__COMPITO SCRITTO A__. Modifica il tratto dell'elenco che va dalla riga contenente "The image size is (1220, 734)." fino alla riga contenente "point(334,56)", entrambe incluse, sostituendo "line chart style icon" con "line graph style icon" e lasciando invariato tutto il resto. Non riportare le immagini nella risposta.
········
I vini in degustazione

Blanc de noirs, Emilia Pinot nero Spumante Igt 2012

Metodo Classico Brut Nature da Pinot nero (100%). I millesimi in commercio sono 2012 e 2016 perché un incendio ha distrutto le bottiglie nel mezzo. In questa versione con sboccatura a marzo 2019 e circa 70 mesi sui lieviti il lungo affinamento emerge nel calice e sprigiona sentori di frutta matura e agrumi canditi, decise note di pasticceria e accenti balsamici tipici. In bocca sorprende l’equilibrata sapidità, figlia della nota iodata che è “la firma” della Cantina, mentre l’acidità è levigata dal tempo trascorso sulle fecce fini.
········
__COMPITO SCRITTO B__. Trascrivi per intero e senza modifiche il testo sui vini in degustazione.

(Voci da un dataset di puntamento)
········
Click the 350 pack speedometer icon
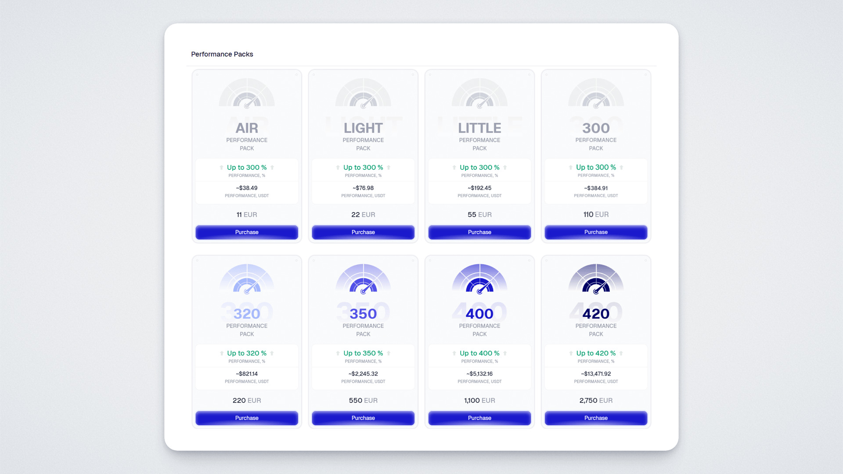 pyautogui.click(x=363, y=279)
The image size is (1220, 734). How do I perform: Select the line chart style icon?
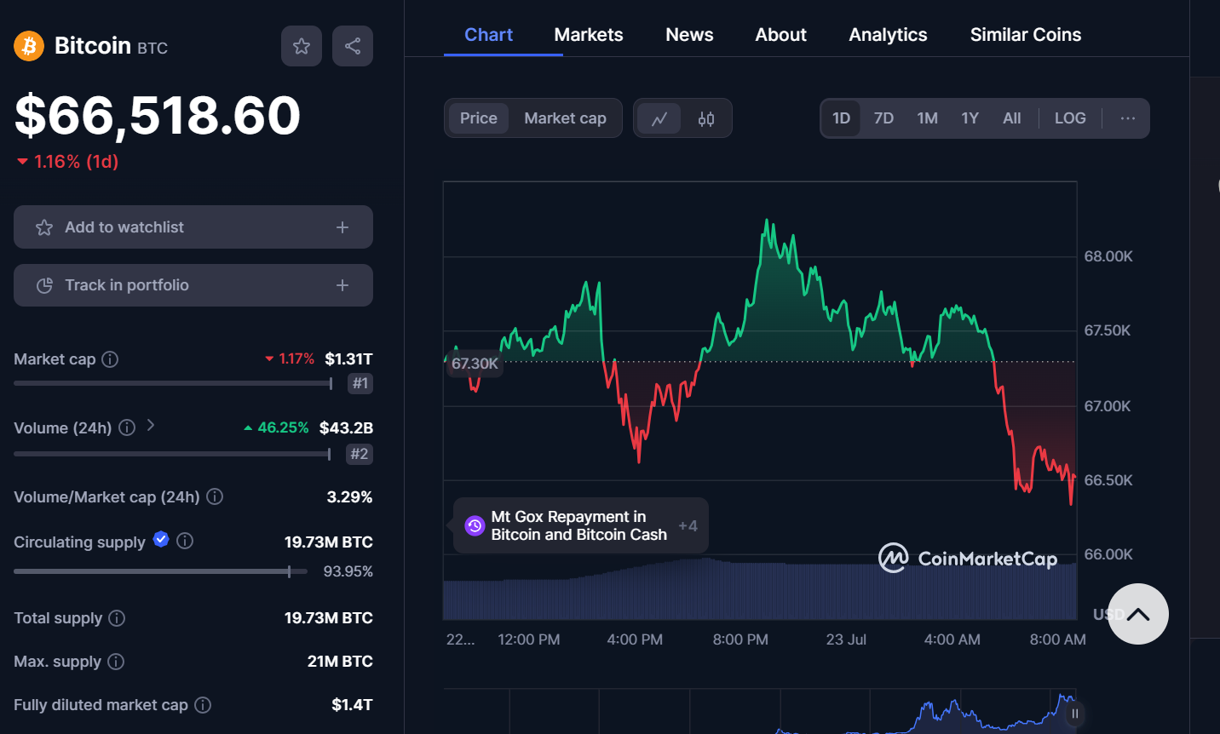tap(659, 118)
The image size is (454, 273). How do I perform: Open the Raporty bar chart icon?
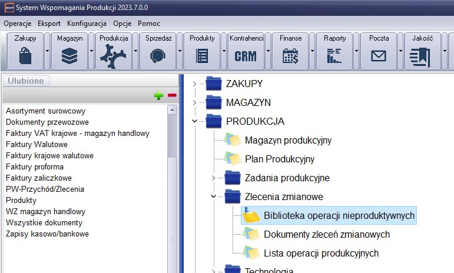point(334,56)
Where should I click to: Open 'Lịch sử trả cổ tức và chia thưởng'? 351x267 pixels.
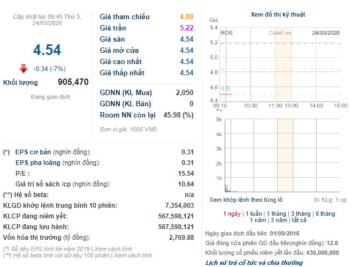pos(254,263)
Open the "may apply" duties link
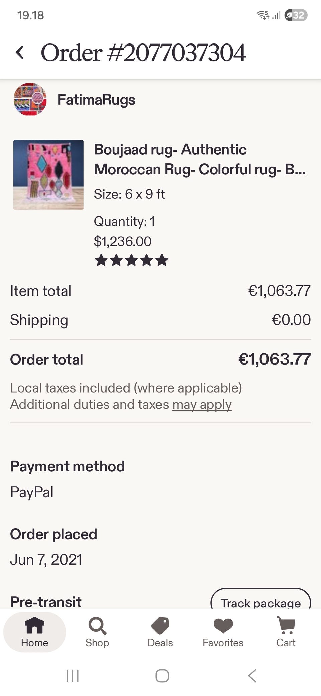Image resolution: width=321 pixels, height=696 pixels. click(202, 404)
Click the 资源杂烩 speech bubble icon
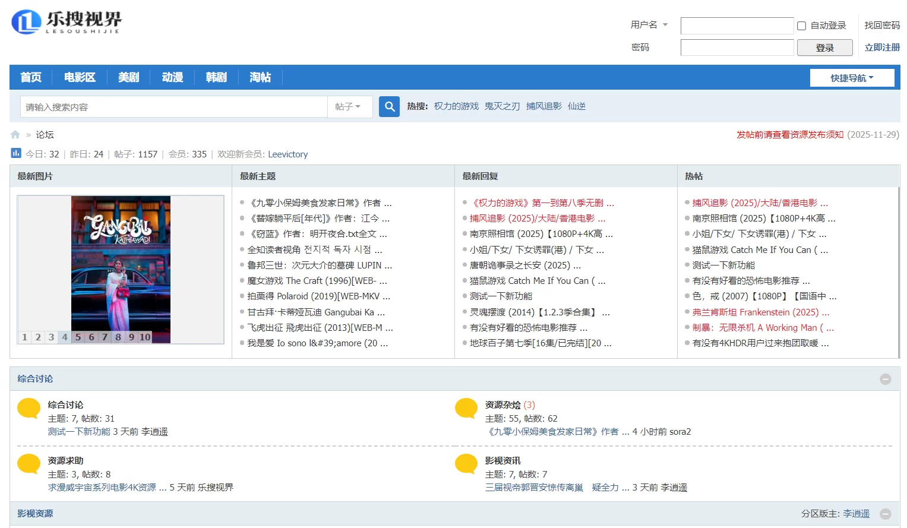This screenshot has width=907, height=528. [x=466, y=409]

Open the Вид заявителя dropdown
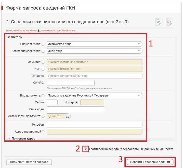coord(94,44)
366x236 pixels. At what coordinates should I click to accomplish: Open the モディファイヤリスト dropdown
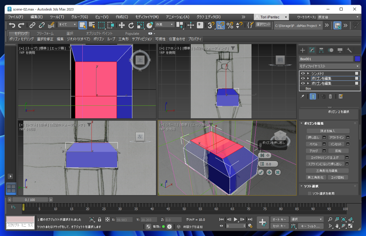[x=329, y=66]
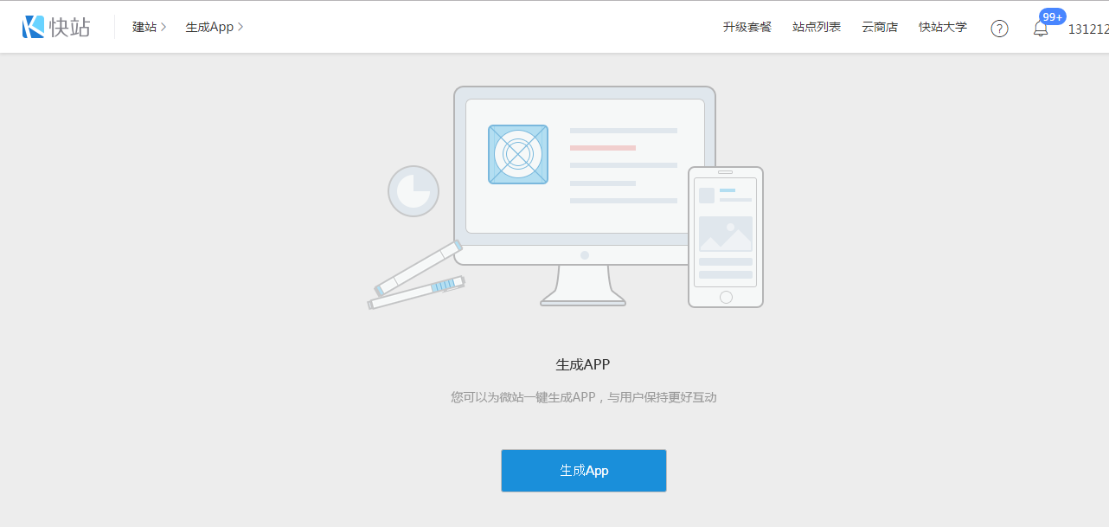Go to 升级套餐 in the top navigation
The image size is (1109, 527).
(747, 28)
········
__RISULTATO DEL COMPITO A__.
The image size is (1220, 734). How do I perform: Select the line graph style icon?
tap(659, 118)
The image size is (454, 273). How do I perform: Open the Raporty bar chart icon?
point(334,56)

__RISULTATO DEL COMPITO B__.
I vini in degustazione

Blanc de noirs, Emilia Pinot nero Spumante Igt 2012

Metodo Classico Brut Nature da Pinot nero (100%). I millesimi in commercio sono 2012 e 2016 perché un incendio ha distrutto le bottiglie nel mezzo. In questa versione con sboccatura a marzo 2019 e circa 70 mesi sui lieviti il lungo affinamento emerge nel calice e sprigiona sentori di frutta matura e agrumi canditi, decise note di pasticceria e accenti balsamici tipici. In bocca sorprende l’equilibrata sapidità, figlia della nota iodata che è “la firma” della Cantina, mentre l’acidità è levigata dal tempo trascorso sulle fecce fini.